Patients complained to the agency of receiving large bills after insurers used MultiPlan-recommended prices. “This is now affecting my credit score,” wrote one patient, describing a bill that had been sent to a debt collector. Another reported being billed thousands of dollars “since they refuse to pay my providers the correct amount.”
Pricing algorithms have driven MultiPlan’s growth over the past 15 years. The firm previously focused on controlling costs by negotiating with medical providers, but after being sold to private equity investors, it embraced automated, algorithm-based tools, which typically yield lower payment recommendations.
Access to data from hundreds of clients has helped entrench the firm’s dominance, executives have told investors. “We build our algorithms on a much larger data lake,” one executive said in a 2020 presentation.
The focus on MultiPlan’s automated pricing tools highlights growing concern among regulators and some in Congress that algorithms are supercharging price-fixing schemes and driving up costs for consumers.
During the Biden administration, companies’ increasing embrace of technological advancements has collided with aggressive enforcement efforts by regulators. The results have been mixed, as the agencies seek to apply laws enacted to combat 19th-century oil and railroad robber barons to 21st-century technology firms.

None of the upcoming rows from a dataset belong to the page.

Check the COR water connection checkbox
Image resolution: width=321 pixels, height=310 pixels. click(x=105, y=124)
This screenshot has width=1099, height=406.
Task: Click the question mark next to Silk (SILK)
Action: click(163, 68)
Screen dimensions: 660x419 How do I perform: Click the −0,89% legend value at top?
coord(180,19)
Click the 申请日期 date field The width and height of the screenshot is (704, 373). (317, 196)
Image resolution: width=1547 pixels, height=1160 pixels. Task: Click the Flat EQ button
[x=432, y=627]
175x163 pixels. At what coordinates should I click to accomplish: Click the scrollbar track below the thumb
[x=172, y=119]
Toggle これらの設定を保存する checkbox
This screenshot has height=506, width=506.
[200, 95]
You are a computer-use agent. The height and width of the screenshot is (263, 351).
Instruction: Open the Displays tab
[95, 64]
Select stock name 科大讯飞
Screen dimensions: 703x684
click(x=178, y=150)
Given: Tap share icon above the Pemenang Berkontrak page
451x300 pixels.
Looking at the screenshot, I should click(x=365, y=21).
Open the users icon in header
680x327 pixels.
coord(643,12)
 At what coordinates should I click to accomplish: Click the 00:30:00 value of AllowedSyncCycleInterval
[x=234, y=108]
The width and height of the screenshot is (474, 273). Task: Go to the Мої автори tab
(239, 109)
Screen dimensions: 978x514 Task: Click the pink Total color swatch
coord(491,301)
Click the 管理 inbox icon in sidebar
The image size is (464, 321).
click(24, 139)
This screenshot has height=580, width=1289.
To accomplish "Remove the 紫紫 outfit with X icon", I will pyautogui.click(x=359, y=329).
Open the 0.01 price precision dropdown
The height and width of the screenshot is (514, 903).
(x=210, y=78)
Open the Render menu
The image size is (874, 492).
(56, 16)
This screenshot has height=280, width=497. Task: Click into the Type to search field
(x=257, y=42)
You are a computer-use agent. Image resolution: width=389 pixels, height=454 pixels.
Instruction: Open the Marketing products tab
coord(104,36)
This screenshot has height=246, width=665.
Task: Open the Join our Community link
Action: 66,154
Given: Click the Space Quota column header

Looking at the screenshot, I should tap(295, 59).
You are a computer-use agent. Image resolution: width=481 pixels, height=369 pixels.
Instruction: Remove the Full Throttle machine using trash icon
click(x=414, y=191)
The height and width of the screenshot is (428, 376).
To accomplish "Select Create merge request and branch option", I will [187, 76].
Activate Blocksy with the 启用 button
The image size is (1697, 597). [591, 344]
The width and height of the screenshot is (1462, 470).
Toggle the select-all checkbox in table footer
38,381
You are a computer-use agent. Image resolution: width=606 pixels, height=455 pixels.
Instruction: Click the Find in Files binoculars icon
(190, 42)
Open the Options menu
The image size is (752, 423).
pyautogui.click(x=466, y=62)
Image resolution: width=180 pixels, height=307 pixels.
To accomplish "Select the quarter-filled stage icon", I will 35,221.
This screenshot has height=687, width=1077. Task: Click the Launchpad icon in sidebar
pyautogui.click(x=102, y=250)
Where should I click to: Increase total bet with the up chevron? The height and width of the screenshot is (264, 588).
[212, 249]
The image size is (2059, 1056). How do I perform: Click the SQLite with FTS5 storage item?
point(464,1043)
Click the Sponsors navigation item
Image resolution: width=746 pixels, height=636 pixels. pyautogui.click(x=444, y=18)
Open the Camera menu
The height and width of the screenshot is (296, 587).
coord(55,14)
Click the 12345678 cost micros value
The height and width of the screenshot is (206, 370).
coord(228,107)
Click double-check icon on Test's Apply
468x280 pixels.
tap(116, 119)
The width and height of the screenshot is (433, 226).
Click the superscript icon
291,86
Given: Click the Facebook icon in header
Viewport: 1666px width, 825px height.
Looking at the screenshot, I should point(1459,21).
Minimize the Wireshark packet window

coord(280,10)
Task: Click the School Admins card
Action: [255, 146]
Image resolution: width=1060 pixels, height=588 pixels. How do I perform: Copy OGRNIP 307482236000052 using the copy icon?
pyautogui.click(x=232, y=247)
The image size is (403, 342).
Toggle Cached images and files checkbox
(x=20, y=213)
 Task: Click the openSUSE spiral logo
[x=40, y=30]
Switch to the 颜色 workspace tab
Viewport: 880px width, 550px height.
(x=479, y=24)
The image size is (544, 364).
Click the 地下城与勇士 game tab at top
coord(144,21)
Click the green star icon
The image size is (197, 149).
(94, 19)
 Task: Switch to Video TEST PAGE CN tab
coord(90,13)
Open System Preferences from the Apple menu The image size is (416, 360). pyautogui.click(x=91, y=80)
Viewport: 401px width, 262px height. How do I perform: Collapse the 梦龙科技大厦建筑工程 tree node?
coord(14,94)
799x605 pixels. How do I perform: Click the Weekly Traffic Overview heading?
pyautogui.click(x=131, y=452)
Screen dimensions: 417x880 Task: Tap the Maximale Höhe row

“Algorithms are the new frontier,” the Justice Department wrote in a brief in one case. “And, given the amount of information an algorithm can access and digest, this new frontier poses an even greater anticompetitive threat than the last.”
Regulators and some antitrust scholars worry that algorithms can enable sophisticated collusion that is difficult to police. Competitors no longer need to meet in secret to hatch a conspiracy and communicate among themselves to perpetuate it. They can simply agree to use a common pricing algorithm.
Weighing in on private lawsuits involving apartment rents and hotel room prices, the agencies have argued that such an arrangement is illegal, even if competitors agree with a wink and a nod rather than a formal pact.
But in one case, a judge disagreed in a December ruling, allowing the lawsuit to go forward but requiring renters to offer more explicit evidence that landlords had conspired to raise prices using an algorithm.
Ms. Klobuchar has introduced legislation that would effectively make the agencies’ position the default. Courts would presume it illegal for competitors to share nonpublic data with a middleman and use the pricing recommendations that the firm’s algorithms produced.
“It is not clear whether current antitrust laws are sufficient to stop this practice,” Ms. Klobuchar said in an interview. “It is much better just to clarify this and to close the loophole.”
The bill would also require companies to tell consumers if they are buying something that was priced using an algorithm, and it would give regulators greater authority to demand details about how an algorithm works.